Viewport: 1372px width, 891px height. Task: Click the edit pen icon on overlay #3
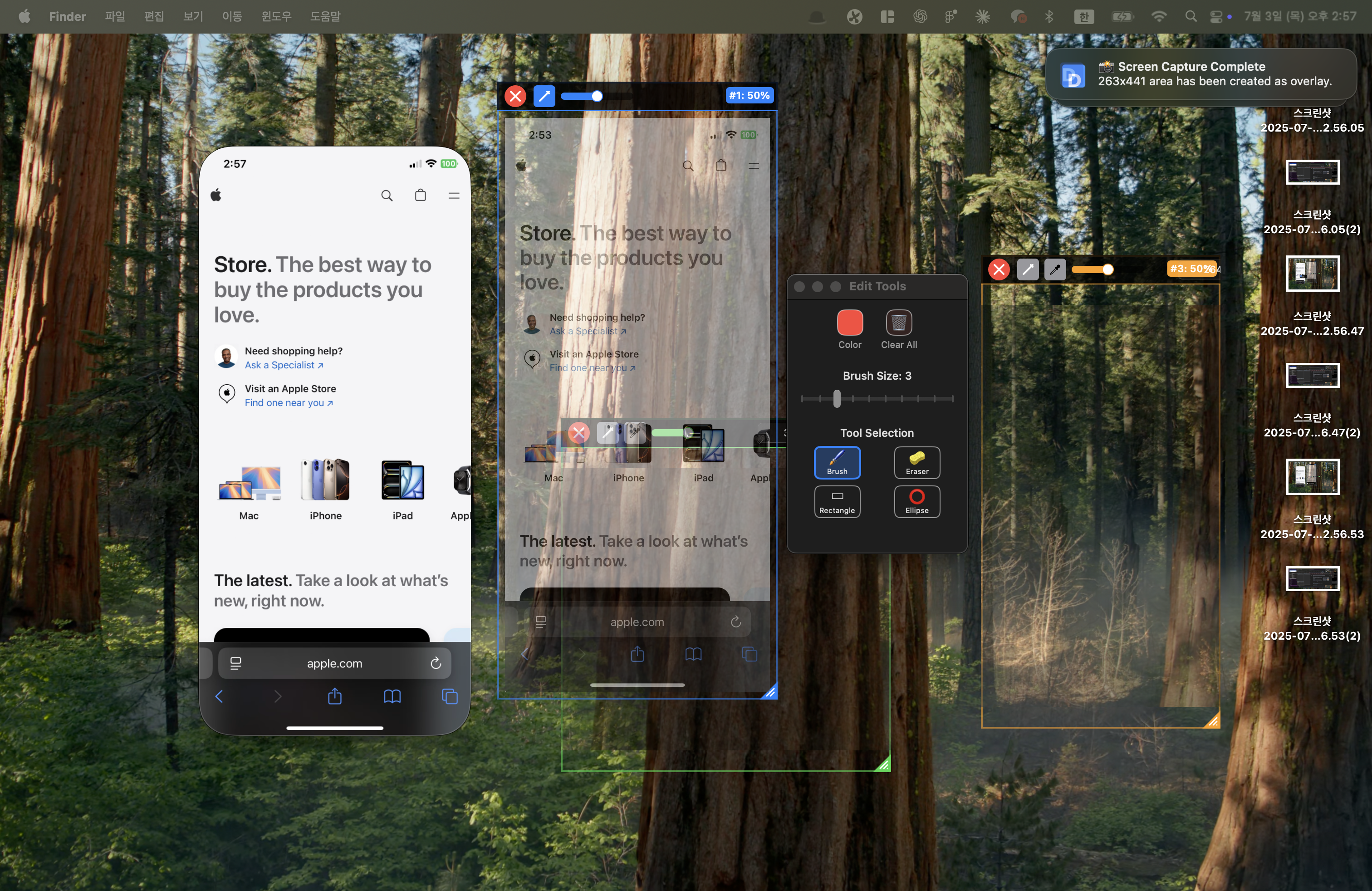click(1027, 269)
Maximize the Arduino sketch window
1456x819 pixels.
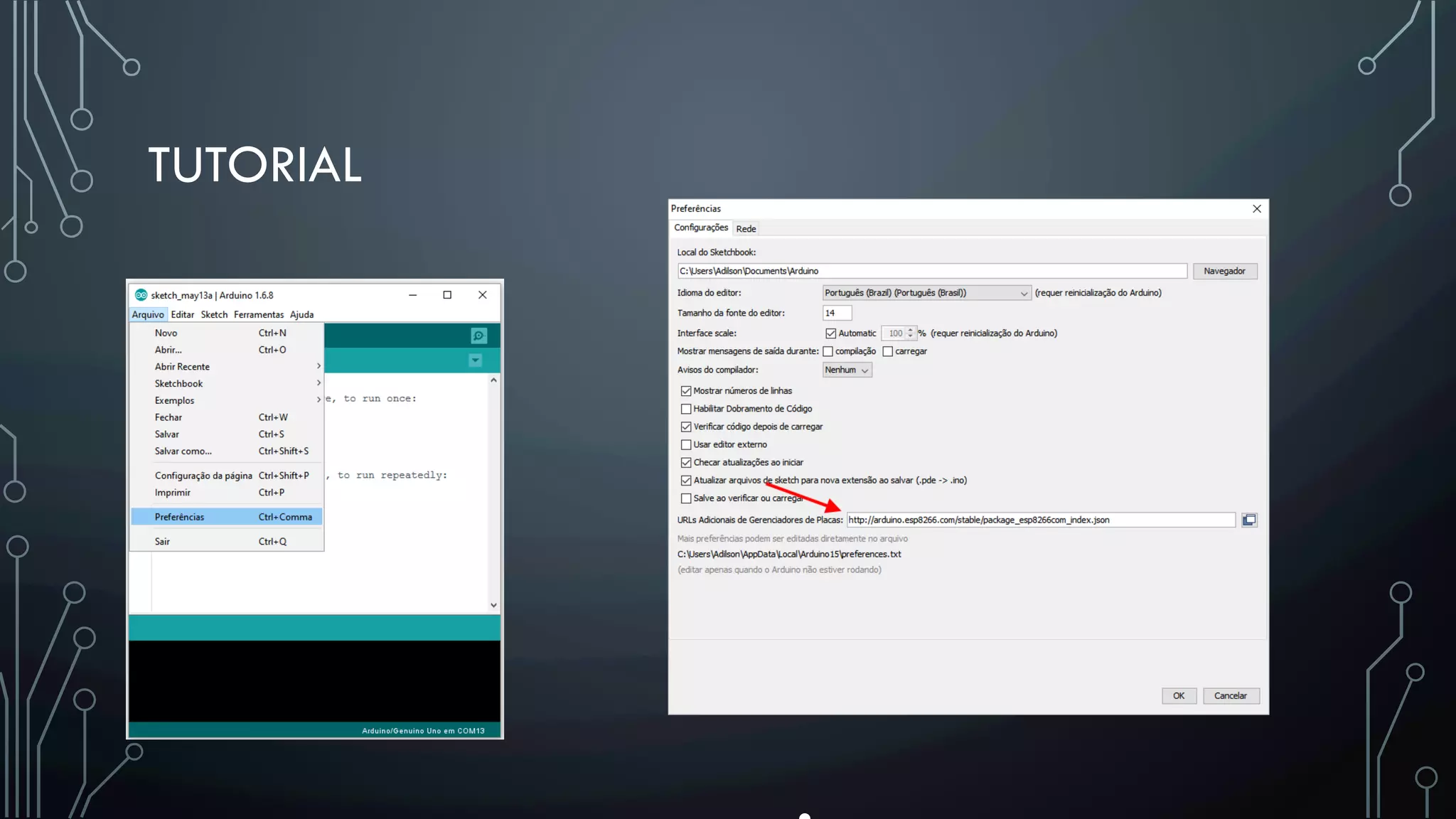click(x=447, y=295)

=======

__WHAT YOU SHOULD DO__. Give every record again word for word, pictures excluded.

__EXERCISE SOLUTION__.
Viewport: 1372px width, 891px height. Task: Click the edit pen icon on overlay #3
click(1027, 269)
Maximize the Arduino sketch window
1456x819 pixels.
click(x=447, y=295)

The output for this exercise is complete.